Halaman 1 dari 13
ANALISIS KUALITATIF
A. Pentingnya Analisis Kualitatif
Analisis kualitatif merupakan pendekatan penelitian yang memusatkan perhatian pada pemahaman mendalam tentang fenomena sosial melalui eksplorasi data non-numerik—seperti transkrip wawancara, catatan lapangan, dokumen, foto, atau rekaman audio-visual. Dalam konteks penyuluhan pertanian, metode ini krusial untuk mengungkap makna, persepsi, dan pengalaman petani yang luput dari pengukuran kuantitatif, sekaligus menelusuri dinamika sosial, budaya, dan ekonomi yang membentuk praktik pertanian (Creswell & Poth, 2018; Denzin & Lincoln, 2018).
Analisis kualitatif bertujuan untuk:
- Menggali bagaimana latar sosial, budaya, dan ekonomi memengaruhi sikap dan keputusan petani (Maxwell, 2013);
- Mengungkap persepsi, keyakinan, dan pengalaman subjektif petani terhadap inovasi dan kebijakan pertanian (Miles, Huberman, & Saldaña, 2014);
- Mengidentifikasi pola, tema, dan hubungan antar‐konsep dalam data kualitatif yang dapat menjelaskan fenomena lapangan (Braun & Clarke, 2006);
- Mengembangkan teori atau kerangka pemahaman baru berdasarkan interpretasi mendalam terhadap konteks penelitian (Denzin & Lincoln, 2018).

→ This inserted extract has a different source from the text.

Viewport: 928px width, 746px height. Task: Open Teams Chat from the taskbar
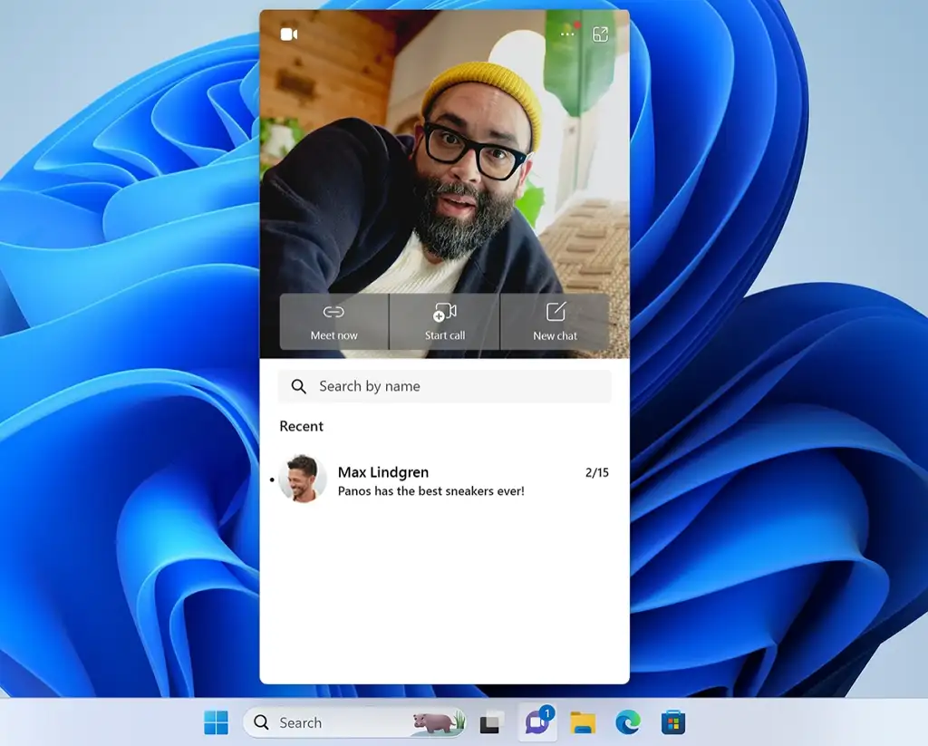point(537,722)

Jenis data dalam analisis kualitatif mencakup:
- Wawancara mendalam (in-depth interview) dengan pertanyaan terbuka;
- Observasi partisipatif atau non‐partisipatif untuk menangkap proses interaksi di lapangan;
- Dokumen tertulis, seperti laporan penyuluhan, catatan harian petani, dan materi pelatihan;
- Bahan audio-visual (foto, video, rekaman suara) yang merekam nuansa kontekstual.
Teknik analisis kualitatif yang lazim dipakai antara lain:
- Analisis tematik: penelusuran dan pengelompokkan tema utama dalam teks (Braun & Clarke, 2006).
- Analisis isi: pengkodean sistematis untuk menghitung dan menafsirkan frekuensi kemunculan kategori tertentu (Hsieh & Shannon, 2005).
- Analisis naratif: penelaahan struktur dan alur cerita guna memahami pengalaman subjektif subjek penelitian (Riessman, 2008).
- Analisis wacana kritis: kajian bahasa sebagai instrumen kekuasaan dan ideologi dalam praktik sosial (Fairclough, 1995).